# 8.5 Polar form of complex numbers  (Page 3/8)

 Page 3 / 8

## Products of complex numbers in polar form

If $\text{\hspace{0.17em}}{z}_{1}={r}_{1}\left(\mathrm{cos}\text{\hspace{0.17em}}{\theta }_{1}+i\mathrm{sin}\text{\hspace{0.17em}}{\theta }_{1}\right)\text{\hspace{0.17em}}$ and $\text{\hspace{0.17em}}{z}_{2}={r}_{2}\left(\mathrm{cos}\text{\hspace{0.17em}}{\theta }_{2}+i\mathrm{sin}\text{\hspace{0.17em}}{\theta }_{2}\right),$ then the product of these numbers is given as:

$\begin{array}{l}\hfill \\ \begin{array}{l}{z}_{1}{z}_{2}={r}_{1}{r}_{2}\left[\mathrm{cos}\left({\theta }_{1}+{\theta }_{2}\right)+i\mathrm{sin}\left({\theta }_{1}+{\theta }_{2}\right)\right]\hfill \\ {z}_{1}{z}_{2}={r}_{1}{r}_{2}\text{cis}\left({\theta }_{1}+{\theta }_{2}\right)\hfill \end{array}\hfill \end{array}$

Notice that the product calls for multiplying the moduli and adding the angles.

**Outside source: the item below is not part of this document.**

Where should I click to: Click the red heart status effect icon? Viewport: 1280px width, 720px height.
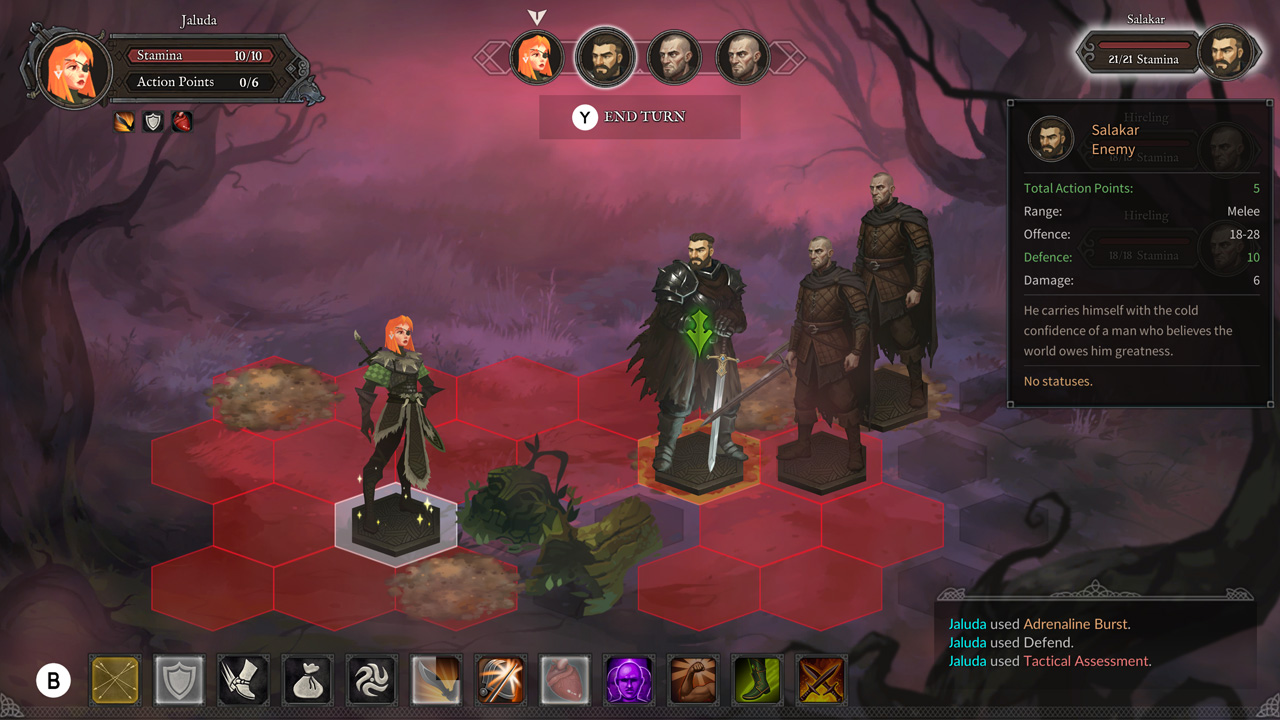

## Finding the product of two complex numbers in polar form

Find the product of $\text{\hspace{0.17em}}{z}_{1}{z}_{2},\text{\hspace{0.17em}}$ given $\text{\hspace{0.17em}}{z}_{1}=4\left(\mathrm{cos}\left(80°\right)+i\mathrm{sin}\left(80°\right)\right)\text{\hspace{0.17em}}$ and $\text{\hspace{0.17em}}{z}_{2}=2\left(\mathrm{cos}\left(145°\right)+i\mathrm{sin}\left(145°\right)\right).$

$\begin{array}{l}{z}_{1}{z}_{2}=4\cdot 2\left[\mathrm{cos}\left(80°+145°\right)+i\mathrm{sin}\left(80°+145°\right)\right]\hfill \\ {z}_{1}{z}_{2}=8\left[\mathrm{cos}\left(225°\right)+i\mathrm{sin}\left(225°\right)\right]\hfill \\ {z}_{1}{z}_{2}=8\left[\mathrm{cos}\left(\frac{5\pi }{4}\right)+i\mathrm{sin}\left(\frac{5\pi }{4}\right)\right]\hfill \\ {z}_{1}{z}_{2}=8\left[-\frac{\sqrt{2}}{2}+i\left(-\frac{\sqrt{2}}{2}\right)\right]\hfill \\ {z}_{1}{z}_{2}=-4\sqrt{2}-4i\sqrt{2}\hfill \end{array}$

## Finding quotients of complex numbers in polar form

The quotient of two complex numbers in polar form is the quotient of the two moduli and the difference of the two arguments.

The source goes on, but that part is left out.